[Collected data]
::::

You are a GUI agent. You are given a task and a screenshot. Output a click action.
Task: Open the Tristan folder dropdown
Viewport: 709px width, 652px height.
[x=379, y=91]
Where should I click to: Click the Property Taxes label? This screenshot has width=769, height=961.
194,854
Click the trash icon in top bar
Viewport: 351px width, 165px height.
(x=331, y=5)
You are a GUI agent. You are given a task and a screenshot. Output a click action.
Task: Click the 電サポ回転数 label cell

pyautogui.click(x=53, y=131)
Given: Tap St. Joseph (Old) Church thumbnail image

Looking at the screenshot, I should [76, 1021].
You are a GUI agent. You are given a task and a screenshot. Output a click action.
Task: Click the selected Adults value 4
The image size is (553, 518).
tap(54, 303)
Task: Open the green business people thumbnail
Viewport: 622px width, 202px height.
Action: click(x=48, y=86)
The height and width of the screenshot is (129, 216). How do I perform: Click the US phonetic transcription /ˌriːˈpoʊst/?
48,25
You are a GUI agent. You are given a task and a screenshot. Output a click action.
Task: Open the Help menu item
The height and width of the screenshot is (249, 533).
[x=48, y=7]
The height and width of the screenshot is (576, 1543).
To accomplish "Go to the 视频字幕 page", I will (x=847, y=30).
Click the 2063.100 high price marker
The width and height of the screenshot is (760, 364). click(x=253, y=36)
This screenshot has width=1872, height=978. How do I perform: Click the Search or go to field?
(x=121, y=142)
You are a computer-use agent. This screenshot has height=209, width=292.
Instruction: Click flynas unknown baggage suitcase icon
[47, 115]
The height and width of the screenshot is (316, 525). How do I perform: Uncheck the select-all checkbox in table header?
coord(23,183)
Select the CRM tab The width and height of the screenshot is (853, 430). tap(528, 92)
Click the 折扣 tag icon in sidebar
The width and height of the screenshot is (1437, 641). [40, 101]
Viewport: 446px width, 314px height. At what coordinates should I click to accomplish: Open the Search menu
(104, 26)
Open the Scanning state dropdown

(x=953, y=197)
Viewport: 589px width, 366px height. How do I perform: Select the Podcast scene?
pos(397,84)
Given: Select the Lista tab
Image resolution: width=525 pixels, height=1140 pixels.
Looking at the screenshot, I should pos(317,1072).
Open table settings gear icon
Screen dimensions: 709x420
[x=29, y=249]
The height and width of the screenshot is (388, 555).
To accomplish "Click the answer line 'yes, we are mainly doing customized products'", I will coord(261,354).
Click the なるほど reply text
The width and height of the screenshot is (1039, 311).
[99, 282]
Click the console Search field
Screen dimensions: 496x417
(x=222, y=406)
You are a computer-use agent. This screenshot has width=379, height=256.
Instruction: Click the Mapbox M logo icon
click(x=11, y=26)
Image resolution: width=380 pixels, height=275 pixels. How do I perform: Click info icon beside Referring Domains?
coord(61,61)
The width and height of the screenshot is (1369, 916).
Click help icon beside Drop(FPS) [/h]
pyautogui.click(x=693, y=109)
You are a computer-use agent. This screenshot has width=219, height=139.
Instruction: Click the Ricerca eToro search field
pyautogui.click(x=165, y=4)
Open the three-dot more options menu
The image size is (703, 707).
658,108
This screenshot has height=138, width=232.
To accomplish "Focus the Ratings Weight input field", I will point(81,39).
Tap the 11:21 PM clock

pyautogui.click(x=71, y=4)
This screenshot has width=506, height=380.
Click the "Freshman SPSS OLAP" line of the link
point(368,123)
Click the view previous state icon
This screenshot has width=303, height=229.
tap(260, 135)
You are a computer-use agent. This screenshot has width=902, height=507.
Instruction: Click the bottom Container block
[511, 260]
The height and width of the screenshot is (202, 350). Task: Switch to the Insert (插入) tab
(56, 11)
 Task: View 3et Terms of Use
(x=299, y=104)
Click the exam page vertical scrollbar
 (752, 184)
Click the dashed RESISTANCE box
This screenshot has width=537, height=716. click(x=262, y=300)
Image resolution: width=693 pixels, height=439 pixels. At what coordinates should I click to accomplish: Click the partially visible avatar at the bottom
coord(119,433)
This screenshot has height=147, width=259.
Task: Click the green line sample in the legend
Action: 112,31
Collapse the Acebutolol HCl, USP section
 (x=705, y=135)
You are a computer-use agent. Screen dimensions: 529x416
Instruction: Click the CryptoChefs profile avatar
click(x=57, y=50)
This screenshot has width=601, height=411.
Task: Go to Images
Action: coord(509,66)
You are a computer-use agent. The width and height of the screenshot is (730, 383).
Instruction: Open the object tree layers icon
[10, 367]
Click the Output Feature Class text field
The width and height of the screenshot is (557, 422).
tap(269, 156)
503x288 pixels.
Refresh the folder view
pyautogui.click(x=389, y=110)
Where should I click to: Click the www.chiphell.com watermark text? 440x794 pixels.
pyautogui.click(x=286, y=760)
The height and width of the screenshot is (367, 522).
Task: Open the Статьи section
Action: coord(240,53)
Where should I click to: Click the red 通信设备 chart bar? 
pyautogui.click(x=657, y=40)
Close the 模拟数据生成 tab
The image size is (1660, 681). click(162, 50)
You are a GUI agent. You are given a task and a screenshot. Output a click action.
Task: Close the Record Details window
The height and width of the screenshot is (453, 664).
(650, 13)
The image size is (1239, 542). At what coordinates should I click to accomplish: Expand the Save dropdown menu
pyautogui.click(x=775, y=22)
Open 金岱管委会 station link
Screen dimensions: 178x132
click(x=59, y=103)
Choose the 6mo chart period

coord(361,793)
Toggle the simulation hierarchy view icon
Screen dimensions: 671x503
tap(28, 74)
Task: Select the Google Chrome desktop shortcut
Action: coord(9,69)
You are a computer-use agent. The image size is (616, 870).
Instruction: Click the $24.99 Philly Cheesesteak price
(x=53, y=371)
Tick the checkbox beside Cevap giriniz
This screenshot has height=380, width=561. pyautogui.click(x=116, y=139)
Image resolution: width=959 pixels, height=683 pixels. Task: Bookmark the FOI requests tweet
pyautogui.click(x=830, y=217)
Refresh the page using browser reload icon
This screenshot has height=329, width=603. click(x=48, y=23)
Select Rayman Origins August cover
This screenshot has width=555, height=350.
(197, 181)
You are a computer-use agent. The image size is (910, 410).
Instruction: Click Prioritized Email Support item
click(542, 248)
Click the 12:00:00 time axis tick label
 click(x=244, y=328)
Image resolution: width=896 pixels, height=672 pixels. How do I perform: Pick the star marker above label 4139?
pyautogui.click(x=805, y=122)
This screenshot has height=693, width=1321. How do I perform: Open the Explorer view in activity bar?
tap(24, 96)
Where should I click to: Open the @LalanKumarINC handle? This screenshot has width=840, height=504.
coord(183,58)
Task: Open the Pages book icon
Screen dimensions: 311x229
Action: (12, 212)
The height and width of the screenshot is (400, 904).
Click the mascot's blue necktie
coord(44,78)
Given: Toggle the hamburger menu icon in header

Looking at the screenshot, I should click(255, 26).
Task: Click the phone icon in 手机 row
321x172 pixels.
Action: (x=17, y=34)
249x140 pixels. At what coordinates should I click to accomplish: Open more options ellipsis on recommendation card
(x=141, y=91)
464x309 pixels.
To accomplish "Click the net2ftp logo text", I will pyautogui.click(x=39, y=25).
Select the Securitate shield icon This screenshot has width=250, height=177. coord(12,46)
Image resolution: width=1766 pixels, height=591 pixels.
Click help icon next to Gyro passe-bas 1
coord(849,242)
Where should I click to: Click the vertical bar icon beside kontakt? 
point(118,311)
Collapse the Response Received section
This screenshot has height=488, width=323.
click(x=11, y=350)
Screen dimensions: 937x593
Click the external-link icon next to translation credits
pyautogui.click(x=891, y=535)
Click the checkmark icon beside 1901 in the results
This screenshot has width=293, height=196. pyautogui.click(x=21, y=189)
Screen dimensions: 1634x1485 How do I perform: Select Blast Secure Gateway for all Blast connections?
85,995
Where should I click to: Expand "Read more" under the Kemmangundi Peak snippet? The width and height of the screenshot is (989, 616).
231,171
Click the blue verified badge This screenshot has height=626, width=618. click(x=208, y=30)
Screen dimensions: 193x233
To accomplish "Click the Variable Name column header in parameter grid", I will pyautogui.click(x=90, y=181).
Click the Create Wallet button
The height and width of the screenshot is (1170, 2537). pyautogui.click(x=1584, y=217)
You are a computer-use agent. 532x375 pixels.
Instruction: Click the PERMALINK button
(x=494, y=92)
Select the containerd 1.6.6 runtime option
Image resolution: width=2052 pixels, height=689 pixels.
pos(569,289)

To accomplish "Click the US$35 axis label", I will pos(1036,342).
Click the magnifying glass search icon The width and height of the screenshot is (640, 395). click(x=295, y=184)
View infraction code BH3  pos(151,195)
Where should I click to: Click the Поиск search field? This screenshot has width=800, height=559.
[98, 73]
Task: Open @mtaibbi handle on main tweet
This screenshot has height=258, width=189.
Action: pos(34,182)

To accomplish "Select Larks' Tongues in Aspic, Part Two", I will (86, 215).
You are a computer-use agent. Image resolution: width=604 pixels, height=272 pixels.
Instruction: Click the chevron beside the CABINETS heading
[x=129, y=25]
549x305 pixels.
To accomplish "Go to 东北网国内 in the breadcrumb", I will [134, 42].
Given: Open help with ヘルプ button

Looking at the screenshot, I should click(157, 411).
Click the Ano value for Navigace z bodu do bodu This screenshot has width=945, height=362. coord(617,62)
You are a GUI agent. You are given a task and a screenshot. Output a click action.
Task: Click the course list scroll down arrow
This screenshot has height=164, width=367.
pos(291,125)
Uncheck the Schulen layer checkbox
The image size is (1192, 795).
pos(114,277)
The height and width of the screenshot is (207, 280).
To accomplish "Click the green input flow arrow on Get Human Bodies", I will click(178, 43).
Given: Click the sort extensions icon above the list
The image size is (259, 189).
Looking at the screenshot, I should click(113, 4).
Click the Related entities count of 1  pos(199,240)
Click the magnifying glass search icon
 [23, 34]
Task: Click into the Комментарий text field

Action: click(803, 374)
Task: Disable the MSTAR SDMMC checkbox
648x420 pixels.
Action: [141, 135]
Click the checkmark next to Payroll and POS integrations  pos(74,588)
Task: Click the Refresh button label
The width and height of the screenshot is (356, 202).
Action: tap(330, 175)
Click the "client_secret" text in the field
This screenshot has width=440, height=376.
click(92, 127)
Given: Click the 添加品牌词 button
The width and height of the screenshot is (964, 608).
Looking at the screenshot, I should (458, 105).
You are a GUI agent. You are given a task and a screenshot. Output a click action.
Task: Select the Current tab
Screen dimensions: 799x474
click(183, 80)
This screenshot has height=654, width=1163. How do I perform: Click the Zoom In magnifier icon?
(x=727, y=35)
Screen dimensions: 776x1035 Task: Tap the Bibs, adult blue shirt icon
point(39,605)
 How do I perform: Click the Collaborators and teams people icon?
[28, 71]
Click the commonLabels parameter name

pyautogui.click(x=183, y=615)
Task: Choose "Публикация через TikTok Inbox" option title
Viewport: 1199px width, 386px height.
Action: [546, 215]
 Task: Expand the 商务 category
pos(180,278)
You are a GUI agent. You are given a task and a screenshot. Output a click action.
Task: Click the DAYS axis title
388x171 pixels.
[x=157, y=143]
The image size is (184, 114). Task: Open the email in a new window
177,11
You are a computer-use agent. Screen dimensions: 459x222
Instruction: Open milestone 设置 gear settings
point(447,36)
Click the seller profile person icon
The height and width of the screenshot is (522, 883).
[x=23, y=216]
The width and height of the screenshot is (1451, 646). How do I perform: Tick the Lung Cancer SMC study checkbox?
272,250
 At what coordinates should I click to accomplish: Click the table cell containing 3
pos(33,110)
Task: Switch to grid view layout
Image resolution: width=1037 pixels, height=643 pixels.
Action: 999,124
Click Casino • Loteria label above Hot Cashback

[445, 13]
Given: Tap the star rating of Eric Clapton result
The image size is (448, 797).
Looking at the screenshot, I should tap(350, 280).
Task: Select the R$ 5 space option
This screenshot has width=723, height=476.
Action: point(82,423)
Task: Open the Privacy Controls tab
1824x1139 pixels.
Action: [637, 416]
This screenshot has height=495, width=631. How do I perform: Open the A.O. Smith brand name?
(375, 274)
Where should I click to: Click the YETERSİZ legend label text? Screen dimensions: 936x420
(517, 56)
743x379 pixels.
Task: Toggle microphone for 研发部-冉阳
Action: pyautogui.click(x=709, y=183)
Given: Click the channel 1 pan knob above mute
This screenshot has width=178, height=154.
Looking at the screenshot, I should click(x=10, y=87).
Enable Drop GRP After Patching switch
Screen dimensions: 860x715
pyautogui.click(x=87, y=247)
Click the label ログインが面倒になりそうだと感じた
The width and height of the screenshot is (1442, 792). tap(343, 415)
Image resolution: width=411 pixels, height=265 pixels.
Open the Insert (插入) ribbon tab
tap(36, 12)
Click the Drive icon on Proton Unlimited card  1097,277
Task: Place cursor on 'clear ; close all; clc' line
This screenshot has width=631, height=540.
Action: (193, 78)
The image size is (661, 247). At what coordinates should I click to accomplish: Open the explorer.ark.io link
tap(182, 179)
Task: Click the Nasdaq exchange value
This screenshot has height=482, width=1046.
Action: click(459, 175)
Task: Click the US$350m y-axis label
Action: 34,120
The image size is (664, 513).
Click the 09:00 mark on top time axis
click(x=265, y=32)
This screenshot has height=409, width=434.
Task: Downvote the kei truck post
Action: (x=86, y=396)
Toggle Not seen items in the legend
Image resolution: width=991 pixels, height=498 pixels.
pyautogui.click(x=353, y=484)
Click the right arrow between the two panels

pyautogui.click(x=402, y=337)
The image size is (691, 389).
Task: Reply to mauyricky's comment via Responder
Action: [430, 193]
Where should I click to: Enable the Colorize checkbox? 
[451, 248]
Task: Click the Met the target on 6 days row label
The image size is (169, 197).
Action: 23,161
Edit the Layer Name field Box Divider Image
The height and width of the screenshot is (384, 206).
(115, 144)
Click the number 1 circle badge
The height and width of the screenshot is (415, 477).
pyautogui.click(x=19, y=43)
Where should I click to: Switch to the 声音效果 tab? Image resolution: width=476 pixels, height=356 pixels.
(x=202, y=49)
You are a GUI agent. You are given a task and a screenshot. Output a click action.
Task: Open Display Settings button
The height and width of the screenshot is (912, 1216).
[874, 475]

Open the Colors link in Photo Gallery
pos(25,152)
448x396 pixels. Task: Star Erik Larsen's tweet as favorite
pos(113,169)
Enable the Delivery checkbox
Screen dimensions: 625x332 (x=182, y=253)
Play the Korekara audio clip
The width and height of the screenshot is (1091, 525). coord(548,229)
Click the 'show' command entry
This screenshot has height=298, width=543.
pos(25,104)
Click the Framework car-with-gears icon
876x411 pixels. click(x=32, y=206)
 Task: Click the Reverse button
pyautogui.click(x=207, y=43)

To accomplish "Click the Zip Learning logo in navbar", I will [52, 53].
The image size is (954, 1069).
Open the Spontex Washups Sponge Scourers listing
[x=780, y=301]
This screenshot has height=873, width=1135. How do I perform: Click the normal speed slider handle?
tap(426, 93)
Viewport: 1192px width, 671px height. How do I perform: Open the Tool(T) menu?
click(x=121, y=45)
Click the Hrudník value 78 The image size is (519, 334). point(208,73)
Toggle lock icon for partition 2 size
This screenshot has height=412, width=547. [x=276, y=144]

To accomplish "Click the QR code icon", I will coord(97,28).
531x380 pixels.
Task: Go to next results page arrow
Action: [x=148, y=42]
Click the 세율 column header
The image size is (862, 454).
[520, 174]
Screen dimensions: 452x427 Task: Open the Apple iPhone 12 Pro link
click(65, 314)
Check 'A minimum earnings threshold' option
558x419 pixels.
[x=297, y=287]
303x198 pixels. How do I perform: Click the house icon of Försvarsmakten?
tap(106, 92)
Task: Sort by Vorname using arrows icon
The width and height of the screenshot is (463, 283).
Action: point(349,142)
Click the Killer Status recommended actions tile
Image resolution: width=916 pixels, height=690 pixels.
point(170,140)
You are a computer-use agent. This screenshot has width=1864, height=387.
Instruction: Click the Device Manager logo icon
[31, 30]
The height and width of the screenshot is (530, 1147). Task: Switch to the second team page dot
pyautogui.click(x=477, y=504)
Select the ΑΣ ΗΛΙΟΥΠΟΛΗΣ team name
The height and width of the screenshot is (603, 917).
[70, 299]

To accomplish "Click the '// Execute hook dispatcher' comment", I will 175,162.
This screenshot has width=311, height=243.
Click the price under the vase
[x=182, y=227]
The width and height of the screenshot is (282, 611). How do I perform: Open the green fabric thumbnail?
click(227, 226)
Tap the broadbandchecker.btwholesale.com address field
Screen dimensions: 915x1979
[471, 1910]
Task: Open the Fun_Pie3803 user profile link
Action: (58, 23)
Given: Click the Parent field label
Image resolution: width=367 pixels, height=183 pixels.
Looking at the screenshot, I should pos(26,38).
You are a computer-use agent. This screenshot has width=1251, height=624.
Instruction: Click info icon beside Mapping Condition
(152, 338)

::::

From the records above, retype only the lines starting at the line that contains "464x309 pixels." and ending at the line that contains "Collapse the Response Received section", both included.

464x309 pixels.
To accomplish "Click the net2ftp logo text", I will pyautogui.click(x=39, y=25).
Select the Securitate shield icon This screenshot has width=250, height=177. coord(12,46)
Image resolution: width=1766 pixels, height=591 pixels.
Click help icon next to Gyro passe-bas 1
coord(849,242)
Where should I click to: Click the vertical bar icon beside kontakt? 
point(118,311)
Collapse the Response Received section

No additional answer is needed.